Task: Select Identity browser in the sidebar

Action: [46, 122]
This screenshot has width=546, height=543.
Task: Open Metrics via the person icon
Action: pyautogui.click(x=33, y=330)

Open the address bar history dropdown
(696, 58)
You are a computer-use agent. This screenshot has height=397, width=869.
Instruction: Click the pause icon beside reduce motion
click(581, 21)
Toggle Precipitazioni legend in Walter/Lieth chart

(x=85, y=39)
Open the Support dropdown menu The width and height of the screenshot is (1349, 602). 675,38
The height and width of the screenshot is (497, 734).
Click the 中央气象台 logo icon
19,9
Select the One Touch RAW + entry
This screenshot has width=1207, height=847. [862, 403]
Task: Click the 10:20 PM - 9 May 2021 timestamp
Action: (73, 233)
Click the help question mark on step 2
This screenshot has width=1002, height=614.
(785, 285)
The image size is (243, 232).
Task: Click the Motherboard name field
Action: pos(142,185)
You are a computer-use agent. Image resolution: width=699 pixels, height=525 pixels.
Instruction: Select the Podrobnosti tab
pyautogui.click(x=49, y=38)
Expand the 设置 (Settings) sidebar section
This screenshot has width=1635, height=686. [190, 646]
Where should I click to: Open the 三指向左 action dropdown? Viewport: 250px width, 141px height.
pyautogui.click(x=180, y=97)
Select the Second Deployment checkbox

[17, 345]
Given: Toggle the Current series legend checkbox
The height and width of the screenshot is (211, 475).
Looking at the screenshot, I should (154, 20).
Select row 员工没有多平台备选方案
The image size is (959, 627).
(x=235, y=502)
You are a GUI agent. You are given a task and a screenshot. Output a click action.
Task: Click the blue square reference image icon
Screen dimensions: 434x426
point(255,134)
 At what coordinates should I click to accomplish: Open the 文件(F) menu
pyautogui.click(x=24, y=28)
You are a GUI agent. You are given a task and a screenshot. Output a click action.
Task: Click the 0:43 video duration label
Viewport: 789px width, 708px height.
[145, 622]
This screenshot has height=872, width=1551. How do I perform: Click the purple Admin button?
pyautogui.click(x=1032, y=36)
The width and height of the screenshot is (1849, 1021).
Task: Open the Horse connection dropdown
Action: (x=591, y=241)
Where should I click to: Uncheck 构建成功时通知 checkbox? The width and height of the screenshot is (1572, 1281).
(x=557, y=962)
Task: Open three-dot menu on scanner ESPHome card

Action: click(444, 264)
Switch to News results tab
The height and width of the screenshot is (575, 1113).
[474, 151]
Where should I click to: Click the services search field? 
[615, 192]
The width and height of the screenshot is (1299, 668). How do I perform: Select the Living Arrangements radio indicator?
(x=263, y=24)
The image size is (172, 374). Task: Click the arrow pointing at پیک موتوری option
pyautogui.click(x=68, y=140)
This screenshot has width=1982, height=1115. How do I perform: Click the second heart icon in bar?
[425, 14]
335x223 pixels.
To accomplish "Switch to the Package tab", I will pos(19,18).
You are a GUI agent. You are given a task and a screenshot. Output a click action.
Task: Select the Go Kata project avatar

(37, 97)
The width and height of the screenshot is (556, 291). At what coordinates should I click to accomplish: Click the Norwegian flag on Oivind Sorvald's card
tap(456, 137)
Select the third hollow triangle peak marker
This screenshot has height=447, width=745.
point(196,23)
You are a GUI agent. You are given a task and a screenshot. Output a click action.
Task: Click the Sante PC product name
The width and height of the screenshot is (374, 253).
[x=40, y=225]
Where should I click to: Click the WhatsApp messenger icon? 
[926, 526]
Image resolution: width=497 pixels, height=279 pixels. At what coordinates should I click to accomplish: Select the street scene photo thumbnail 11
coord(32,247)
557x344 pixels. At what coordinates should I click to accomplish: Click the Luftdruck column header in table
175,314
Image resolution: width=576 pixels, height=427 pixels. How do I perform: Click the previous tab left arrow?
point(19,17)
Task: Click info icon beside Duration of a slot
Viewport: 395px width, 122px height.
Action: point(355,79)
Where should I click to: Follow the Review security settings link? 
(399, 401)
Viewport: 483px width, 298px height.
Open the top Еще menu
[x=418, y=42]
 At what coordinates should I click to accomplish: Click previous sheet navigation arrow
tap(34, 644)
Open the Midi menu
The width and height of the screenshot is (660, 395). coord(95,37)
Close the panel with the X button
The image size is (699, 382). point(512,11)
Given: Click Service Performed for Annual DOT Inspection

TO DO
Reproduce the stretch from the line containing "Close the panel with the X button" through the end of the records, swapping "panel" for "dialog" and leaving everything else unchanged.

EXPECTED OUTPUT
Close the dialog with the X button
The image size is (699, 382). point(512,11)
Given: Click Service Performed for Annual DOT Inspection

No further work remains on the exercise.